I received a very telling comment on one of my opinion columns this week, that I thought I should share.
I’m not doing this out of spite or vengeance, only because it seems that a lot of people seem to think the same way and I thought it would be useful to explain why people like myself write what we write, and what motivates us to take a specific stance on a particular subject.
I could have just written the comment off as the rantings of a random troll, which is what I’d normally have done. First off, as you can see, it’s barely even in the English language. So before I begin let’s engage in a bit of translation, shall we? I’ve included a screenshot of the original comment just so readers can see that I haven’t changed the meaning, rather just corrected the grammar.

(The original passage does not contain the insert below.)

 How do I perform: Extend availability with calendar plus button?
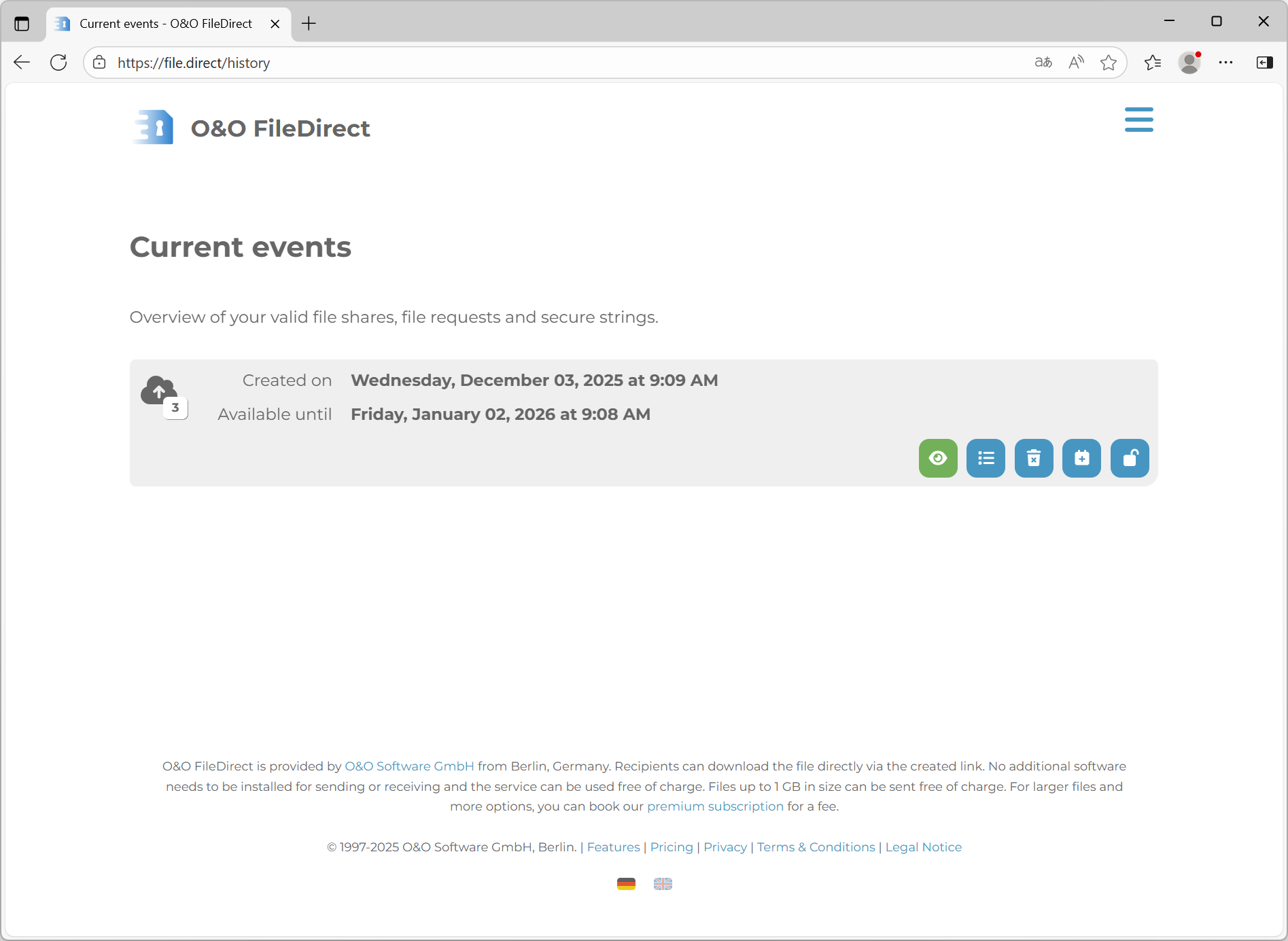point(1081,459)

So here’s my modified version of the original comment, anyone who feels that I’ve changed the meaning of the original version can go ahead and roast me in the comments below:
“Journalists are like beggars, always looking for ways to get attention and free stuff. The issue with the PH is that there are too many jouurnalists and not enough writers. Anyone can make themselves famous overnight by taking an opposing point of view on an already famous topic.”
While this is an interesting perspective I’d like to start out by taking a look at a few definitions. First off, “free stuff.” I wish. I’ve never run an article under my byline with the promise of third-party compensation. In the event that a promotor, tour company, hotel or anything else along those lines does offer me an incentive, it is clearly declared in the article.
The next definition I’d like to look at is the deliniation that the commenter draws between writing and journalism, where he says there are too many journalists and not enough writers. As point of fact there are some extremely good journalists in this country, all of whom are also (by their very definition) writers. After all, what is a journalist if not a professional writer? So on this point I am left confused.
The final definition that I’d look to look at is “opposite points of view” (which our commenter refers to as [sic] a Opposite story). Is there anything wrong with people having differences of opinion and choosing (daring?) to share those differences of opinion?
The article that incited this comment was just a reiteration of the various threats that Duterte has made to all and sundry, and the consequences thereof. How is it that simply highlighting these points makes me a beggar?
The problem with the overall discussion that is taking place in the Philippines is that people are spending too much time attacking the commenter, not the situation. The old adage “to shoot the messenger” springs to mind.
Anyone who has a personal interest in this should have a read up on China’s famous “Wu Mao” or 50 cent party. With the emergence of social media it’s become far too easy to divert a narrative away from what matters, and the danger when that happens is that people can get away with doing things that they wouldn’t do if those in a position to stop them weren’t too busy fighting among themselves.
While I’m not suggesting that the various sides of the discussion in the Philippines are being paid to take their stand, the end result is the same.